# largest trout of my life



## D Gardner (Mar 18, 2008)

My wife and I met at a customers house for lunch on perdido bay.

I had to grab my rod which I keep in the truck with a bag of gulps.

I noticed all the bait was in and the tide moving in.I threw er out

and laid it down to eat my mexican lunch.T he rod started screeming

after 3 seconds.I just knew it was a red.The fish jumped and I was in disbelief.After 5 minutes I reached down to the water and craddeld the largest speck I had ever seen.The first thing my wife said wheres the camera when you really need it.She stuck arm out and said measure it.The fish streched from her finger tip to her arm pit (29").I guessed 9lbs.But the best feeling was letting it go.

D and V Gardner


----------



## nb&twil (Oct 2, 2007)

congrats on a great fish! biggest one ive seen was just over 8 and i couldnt believe it. so if yours was 9, i bet it you were speechless! very cool your wife got to share it with you too.


----------



## Key Wester (May 2, 2008)

thanks!


----------



## Linda (Oct 2, 2007)

kudos to you for releasing her:clap:clap


----------



## Brad King (Sep 30, 2007)

WOW!!! Great catch. Good job on the release as well.


----------



## JoeZ (Sep 30, 2007)

That's awesome. I'd have had a hard time letting that thing go if I didn't have a camera. Good on you.


----------



## David_H (May 8, 2008)

According to this length to weight chart: 



http://www.rodnreel.com/fishcharts/fishchartdisplay.asp?FishID=77



Your estimate of 9# is if anything a tad low, but pretty close none the less. Congrats on your fish, ashamed you didn't have a camera handy. You did the right thing letting her back and I know that you and your wife will have an image of that fish etched into your memories anyways.


----------



## jryno (Nov 8, 2007)

There was a picture of a 29" trout on the Sun Sports Chevy Regional Fishing Report last night . That trout weighed 11 pounds. Nice fish!


----------



## CurtyV22 (Sep 30, 2007)

great story and great job on the release, hopefully she'll make a lot of more mondo specs. We've been getting into the big specs a lot lately? Ive got one thats 30+ that keeps giving me the run-a-round, ,had her on twice and she wont hit either of those baits again just swirls on em'..she's a smart ol' girl Ill giver her that much.


----------



## Chris V (Oct 18, 2007)

It all depends on the time of year and whether or not it is a female with roe. I'm not an expert but I have seen quite a few big trout including fish over 29 inches and I have to say that if she was indeed 29 inches the likely max. weight would be around 9-9.5 pounds if she was holding roe. All around a 29 incher will be around 8lbs. or so. I caught a 30 in. fish two weeks ago that wasn't a skinny fish but wasn't fattened up yet either and she weighed in at 8.1. I have also caught a trout that measured just under 30 in. that weighed just over 7 so there is a pretty good fluctuation. I have a 27.5 in fish on my wall that weighed 9lb 2oz that I caught 4 years ago and it looks more like a football than a trout!

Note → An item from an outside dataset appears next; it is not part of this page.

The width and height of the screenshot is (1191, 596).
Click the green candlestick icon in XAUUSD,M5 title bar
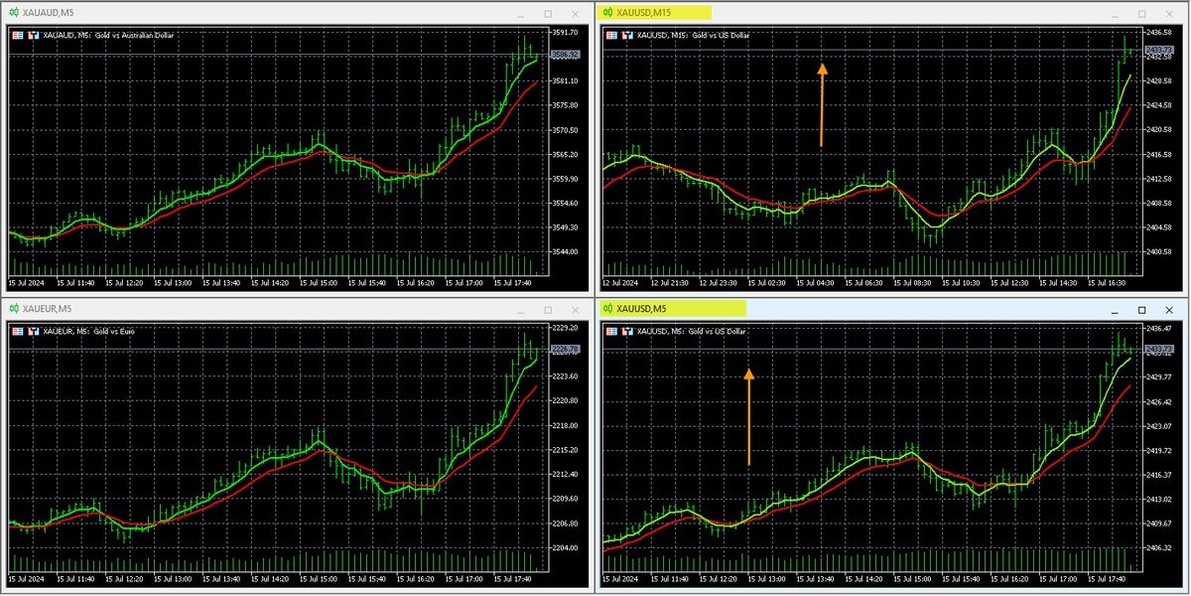click(606, 310)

Either way congradulations on a great catch!:clap:clap


----------



## fishing with carl childers (Oct 3, 2007)

you know what?....at the point of release when you watch that fish swim away is when you feel like you tworeached a common bond. you were happy fighting and landing the fish, and the fish felt good because you let it live. you will do good in life .geez.......i think i'm going to cry.:reallycrying


----------



## Fishforlife2 (Oct 3, 2007)

> *David_H (5/9/2008)*According to this length to weight chart:
> 
> http://www.rodnreel.com/fishcharts/fishchartdisplay.asp?FishID=77
> 
> Your estimate of 9# is if anything a tad low, but pretty close none the less. Congrats on your fish, ashamed you didn't have a camera handy. You did the right thing letting her back and I know that you and your wife will have an image of that fish etched into your memories anyways.


actually at the top of that page you can input your length in inches and it gives you an estimated weight if his was 29 inches like he said then the estimated weight is 9.18lbs. thats just the websites estimate nice spec by the way


----------



## SandyKeys (Oct 10, 2007)

AWESOME job!! :clap I carry my pole everywhere I go too... just need to get a reel on it! LOL... Great job! Start carrying that camera!


----------



## tom1s (Oct 4, 2007)

Congrats on the release! where did you say you where again? :grouphug Thats one not soon forgot. My best was 27.5" 7 years ago and im still banging my head looking for the fish that can top him. Just shows it never hurts to be prepared....


----------



## dorado74 (Oct 16, 2007)

I've caught MANY trout over 30" long, and almost everyone has weighed under 8 lbs (one only weighed 5.5 @ 31"). It is really all about the time of year. My heaviest fish was 28" inches and almost 9 lbs. You just never know with trout, but still a great catch none the less.


----------



## stout trout! (Jun 21, 2008)

job i carry my pole everywere to i proud of u for relesing it

:clap


----------